[[ Data excerpts open ]]

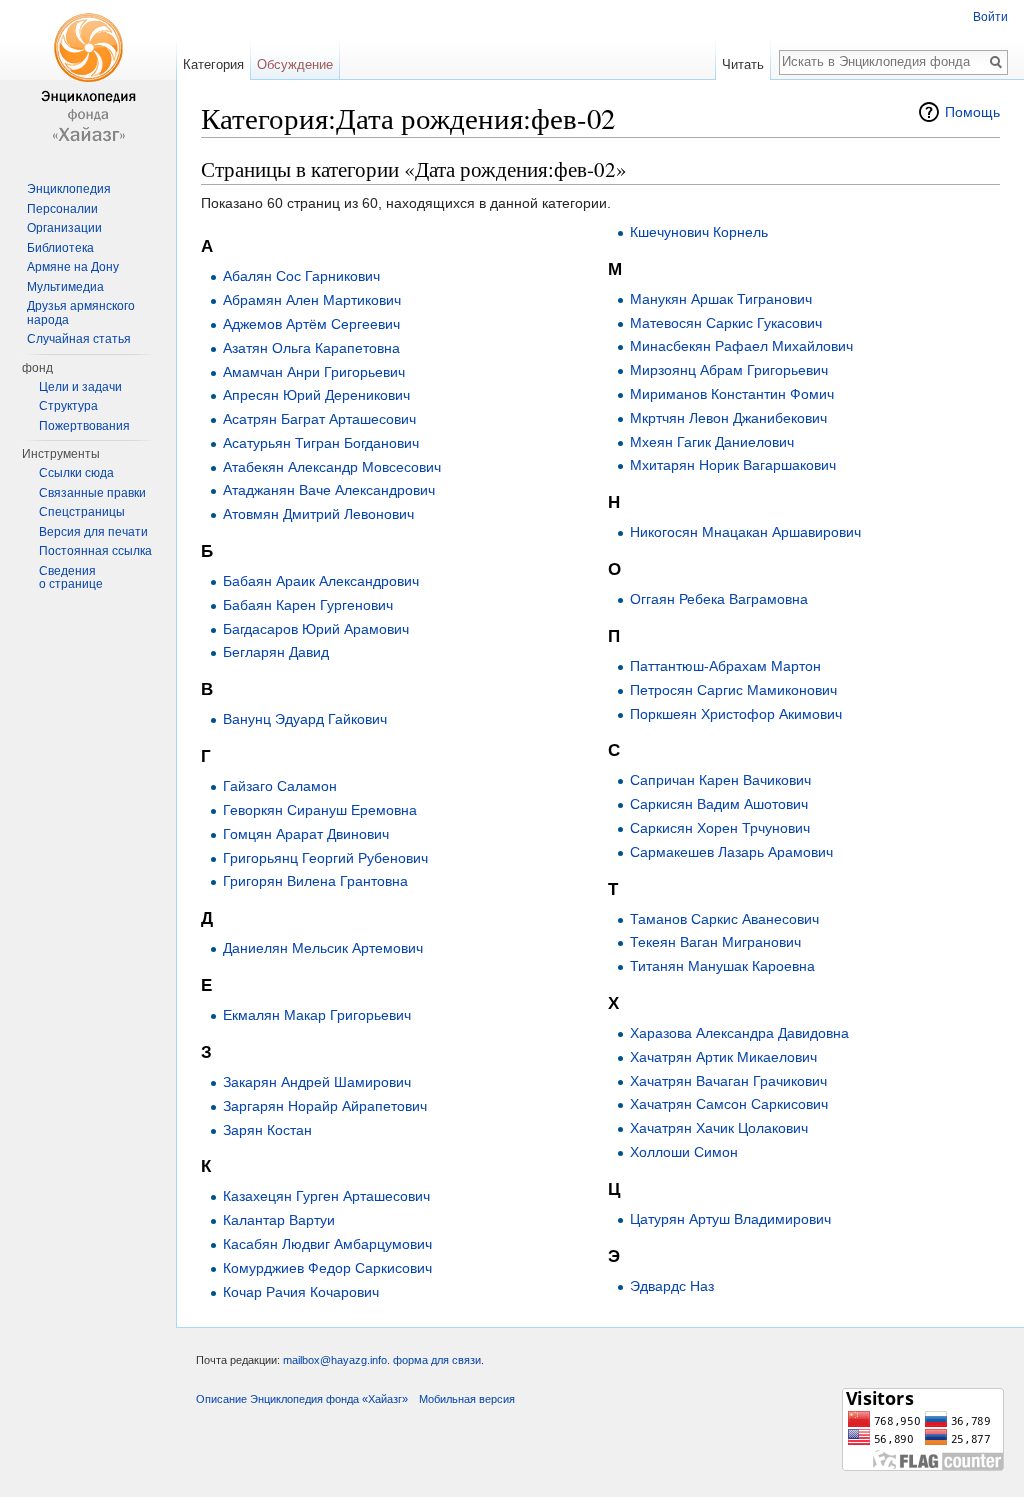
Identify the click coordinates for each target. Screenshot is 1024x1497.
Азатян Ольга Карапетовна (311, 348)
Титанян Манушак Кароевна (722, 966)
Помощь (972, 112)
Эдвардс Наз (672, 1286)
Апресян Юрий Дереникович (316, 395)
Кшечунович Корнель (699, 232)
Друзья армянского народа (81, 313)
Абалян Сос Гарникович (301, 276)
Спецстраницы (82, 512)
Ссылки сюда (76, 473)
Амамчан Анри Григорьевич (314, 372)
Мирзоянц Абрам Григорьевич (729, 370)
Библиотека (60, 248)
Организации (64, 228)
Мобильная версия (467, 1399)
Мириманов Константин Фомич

[[ Data excerpts closed ]]

■ Exercise directions ■
What you return must match the records exactly, apart from the images, which are omitted.

■ Solution to the exercise ■
Identify the click coordinates for each target. Screenshot is 1024x1497.
Азатян Ольга Карапетовна (311, 348)
Титанян Манушак Кароевна (722, 966)
Помощь (972, 112)
Эдвардс Наз (672, 1286)
Апресян Юрий Дереникович (316, 395)
Кшечунович Корнель (699, 232)
Друзья армянского народа (81, 313)
Абалян Сос Гарникович (301, 276)
Спецстраницы (82, 512)
Ссылки сюда (76, 473)
Амамчан Анри Григорьевич (314, 372)
Мирзоянц Абрам Григорьевич (729, 370)
Библиотека (60, 248)
Организации (64, 228)
Мобильная версия (467, 1399)
Мириманов Константин Фомич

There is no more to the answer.